Severe acute respiratory syndrome-related coronavirus 2 (SARS-CoV-2) is causing an unprecedented global pandemic demanding the urgent development of therapeutic strategies. Microarray binding experiments using an extensive heparan sulfate (HS) oligosaccharide library showed the spike of SARS-CoV-2 can bind HS in a length- and sequence-dependent manner. Hexa- and octasaccharides composed of IdoA2S-GlcNS6S repeating units were identified as optimal ligands. Surface plasma resonance (SPR) showed the SARS-CoV-2 spike protein binds with higher affinity to heparin (KD 55 nM) compared to the receptor binding domain (RBD, KD 1 µM) alone.
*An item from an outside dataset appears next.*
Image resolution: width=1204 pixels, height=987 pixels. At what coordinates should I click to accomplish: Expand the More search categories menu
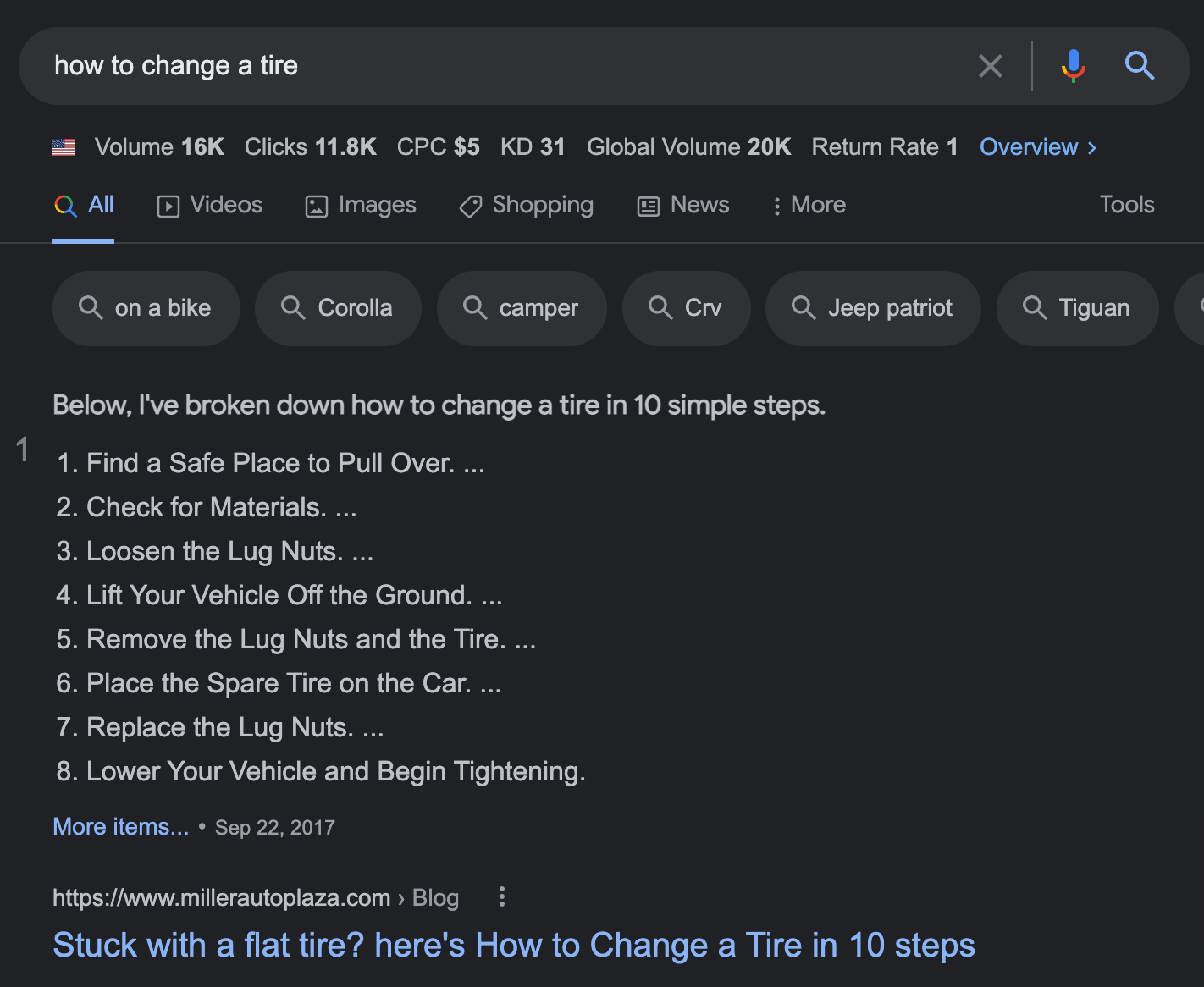tap(808, 205)
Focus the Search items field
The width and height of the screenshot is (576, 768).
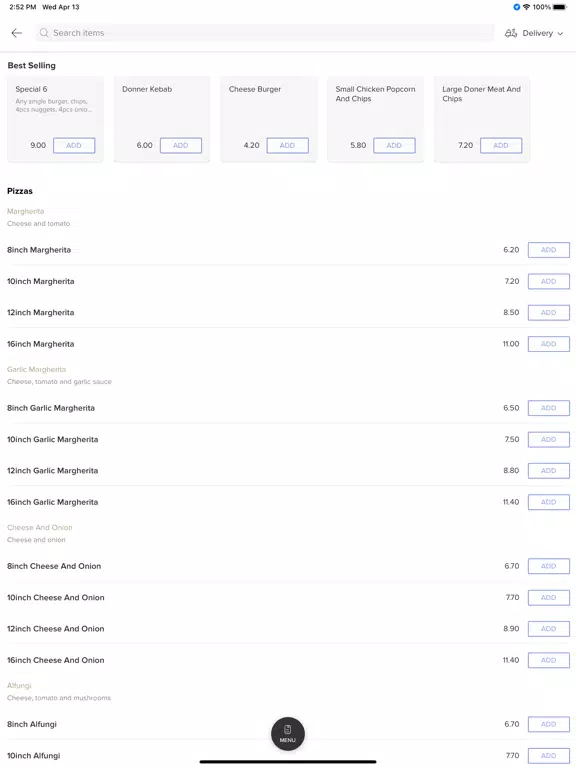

An octasaccharide composed of IdoA2S-GlcNS6S could inhibit spike-heparin interaction with an IC50 of 38 nM. Our data supports a model in which the RBD of the spike of SARS-CoV-2 confers sequence specificity for HS expressed by target cells whereas an additional HS binding site in the S1/S2 proteolytic cleavage site enhances the avidity of binding. Collectively, our results highlight the potential of using HS oligosaccharides as a therapeutic agent by inhibiting SARS-CoV-2 binding to target cells.

Competing Interest Statement

The authors have declared no competing interest.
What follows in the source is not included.